The first truly horrifying movie that shook me to my very Afrikaans core was IT (no it wasn’t a documentary on the rise of the internet, it was in fact a very unsettling movie about a murderous clown). It was rated 2-11, back then you could watch anything before the age of two; the effects of which have been directly proportionate to the rise of therapists. I rented the ‘video’ (for those of you born after the 1980’s, a ‘video’ is like a big tape, which is like a big roll of film, which is like a toilet roll made out of soft plastic which people watch – got it? Good) and ever since my fear has manifested itself in the shower – I still can’t look at drains without imagining a clown slowly manoeuvring IT’s way through the pipes to tear me apart limb by limb. But IT’s old, like jokes about ‘will they see the iceberg this time in Titanic 3D?’
It’s been years since I’ve had that adrenalin-pumping, scream-out-loud-in-terror, sleep-with-a-spotlight-on fear. Until recently. Now I would like to just add, I understand that there are other movies out there that are probably way more disturbing than anything I have ever seen. Those underground horrors, that have been badly filmed but that creep into your psyche and cause you and your friends to all put on a pair of Nike sneakers and commit group suicide. I’m not interested in those, I wear Converse.
In saying this, the other day I came across one of these suicide-inducing horrors posing as a mainstream fright series – American Horror Story. Granted, it is a series, which makes it all the more frightening, as you never know if it’s gonna end. I have watched one episode and it has made me worse for wear. It stars Dylan Mcdermott (who constantly looks like he wants to have sex with someone), Jessica Lange (who constantly looks like she used to have sex with someone) and a chick that looks like an older Grace from Will and Grace (the one that constantly looked like she wanted to have sex with a gay someone).
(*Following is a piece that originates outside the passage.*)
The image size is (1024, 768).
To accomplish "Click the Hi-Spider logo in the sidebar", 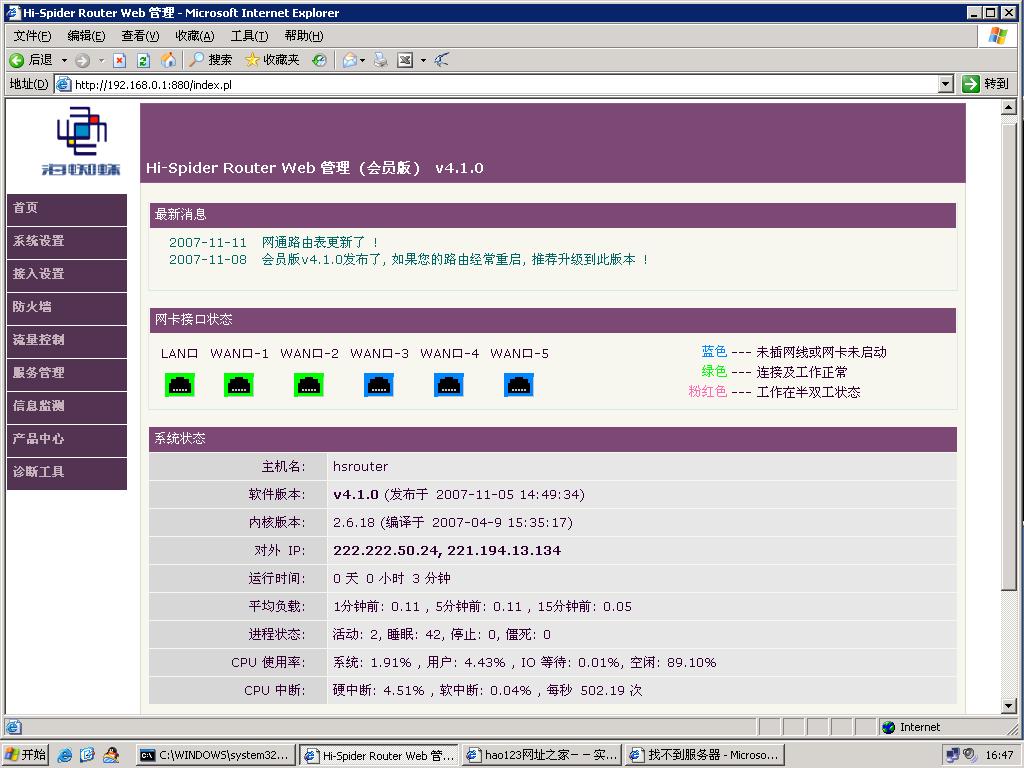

The plot, as far as I could gather from the first episode, is centred around Dylan and Grace and their daughter (who resembles the anaemic chick from ‘The Girl With The Pearl Earring’ painting) moving into a haunted house and of course every Hollywood horror cliché takes place right there. Goblins, demons, shape shifters, creepy little people that move fast with the pitter-patter of their feet, ugly people – it’s all there!
I watched the episode about two weeks ago and since then I have not successfully slept through one single night. Sometimes I am so thirsty at night, but the fear of sticking my hand out to the bedside table and grabbing my glass of water only to be met with a wrinkly small hand with long nails touching my arm is too much to handle. I’m too scared to go to the bathroom lest a small child crouched in the corner should grab my ankle and gnaw at it with her sharpened yellow baby-teeth. I can’t open my eyes at night in case they fall upon a tall skinny man standing in the corner with a whitened face, no shirt on and a big smile.
To put it mildely, I need a nap more than Courtney Love after a binge.
There are still 8 more episodes of the series that shall not be named on my computer. Will I watch them all? Of course. Will I forever damage myself? Of course. Will I buy a pair of Nike sneakers, some poison and call up my friends for a party? Let’s hope not.
*Please do not try putting on Nike sneakers at home.